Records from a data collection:

════════

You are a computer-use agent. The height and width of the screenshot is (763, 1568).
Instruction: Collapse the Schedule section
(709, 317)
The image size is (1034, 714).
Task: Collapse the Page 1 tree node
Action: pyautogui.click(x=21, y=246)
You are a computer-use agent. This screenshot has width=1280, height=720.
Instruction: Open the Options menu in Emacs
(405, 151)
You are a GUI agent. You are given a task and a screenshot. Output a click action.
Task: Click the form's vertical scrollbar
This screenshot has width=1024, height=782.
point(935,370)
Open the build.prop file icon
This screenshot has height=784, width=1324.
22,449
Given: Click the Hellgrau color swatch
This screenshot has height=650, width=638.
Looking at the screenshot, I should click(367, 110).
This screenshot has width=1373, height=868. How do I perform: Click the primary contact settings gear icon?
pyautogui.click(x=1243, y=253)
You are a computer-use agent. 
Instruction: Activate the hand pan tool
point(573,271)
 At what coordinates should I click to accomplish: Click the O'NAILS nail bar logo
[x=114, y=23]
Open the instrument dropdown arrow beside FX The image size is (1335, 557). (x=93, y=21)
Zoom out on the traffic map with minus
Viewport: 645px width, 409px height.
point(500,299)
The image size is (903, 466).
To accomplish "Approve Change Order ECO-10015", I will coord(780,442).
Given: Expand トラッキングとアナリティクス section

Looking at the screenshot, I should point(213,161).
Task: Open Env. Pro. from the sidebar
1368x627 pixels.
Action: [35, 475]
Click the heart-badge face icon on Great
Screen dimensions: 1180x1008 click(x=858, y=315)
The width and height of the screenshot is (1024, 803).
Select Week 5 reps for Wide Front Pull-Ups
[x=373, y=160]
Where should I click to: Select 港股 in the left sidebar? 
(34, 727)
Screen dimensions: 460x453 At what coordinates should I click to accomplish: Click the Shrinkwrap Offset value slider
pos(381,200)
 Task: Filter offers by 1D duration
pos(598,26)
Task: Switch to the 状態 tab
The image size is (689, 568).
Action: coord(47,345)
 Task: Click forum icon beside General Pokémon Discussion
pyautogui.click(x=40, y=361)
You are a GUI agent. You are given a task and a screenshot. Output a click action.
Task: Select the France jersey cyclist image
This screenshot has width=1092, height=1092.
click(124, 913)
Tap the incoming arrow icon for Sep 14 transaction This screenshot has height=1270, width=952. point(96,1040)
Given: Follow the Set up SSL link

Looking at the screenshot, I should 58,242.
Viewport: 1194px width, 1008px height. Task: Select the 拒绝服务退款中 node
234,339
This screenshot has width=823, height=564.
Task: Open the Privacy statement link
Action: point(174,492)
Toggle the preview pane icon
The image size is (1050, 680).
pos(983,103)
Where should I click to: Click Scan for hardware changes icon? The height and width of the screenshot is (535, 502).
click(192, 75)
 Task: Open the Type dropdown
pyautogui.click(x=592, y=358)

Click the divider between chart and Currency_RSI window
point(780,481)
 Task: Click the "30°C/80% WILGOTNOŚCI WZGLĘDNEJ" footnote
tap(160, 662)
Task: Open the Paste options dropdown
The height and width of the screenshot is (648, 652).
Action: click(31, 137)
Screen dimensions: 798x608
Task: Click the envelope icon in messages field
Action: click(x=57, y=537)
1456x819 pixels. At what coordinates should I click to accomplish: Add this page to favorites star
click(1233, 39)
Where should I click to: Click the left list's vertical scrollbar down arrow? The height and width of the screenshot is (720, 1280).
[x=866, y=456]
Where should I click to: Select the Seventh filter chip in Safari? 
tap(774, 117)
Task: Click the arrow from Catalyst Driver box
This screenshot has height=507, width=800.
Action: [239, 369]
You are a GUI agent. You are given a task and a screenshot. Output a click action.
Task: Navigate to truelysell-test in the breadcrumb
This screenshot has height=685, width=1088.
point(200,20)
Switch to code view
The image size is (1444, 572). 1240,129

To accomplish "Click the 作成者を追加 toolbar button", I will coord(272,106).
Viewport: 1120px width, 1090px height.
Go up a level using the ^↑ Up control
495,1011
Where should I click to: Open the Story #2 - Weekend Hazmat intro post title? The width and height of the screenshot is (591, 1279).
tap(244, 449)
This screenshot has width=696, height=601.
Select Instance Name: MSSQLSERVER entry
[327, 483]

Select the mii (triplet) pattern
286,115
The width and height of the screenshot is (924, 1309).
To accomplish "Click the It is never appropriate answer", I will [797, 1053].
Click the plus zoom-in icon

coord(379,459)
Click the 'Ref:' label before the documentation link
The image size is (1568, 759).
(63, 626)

════════

Can you repeat the material from the line containing "Open the build.prop file icon" through the line containing "Looking at the screenshot, I should click(367, 110).", inclusive, word for word?

#### COMPLETED TASK:
Open the build.prop file icon
This screenshot has height=784, width=1324.
22,449
Given: Click the Hellgrau color swatch
This screenshot has height=650, width=638.
Looking at the screenshot, I should click(367, 110).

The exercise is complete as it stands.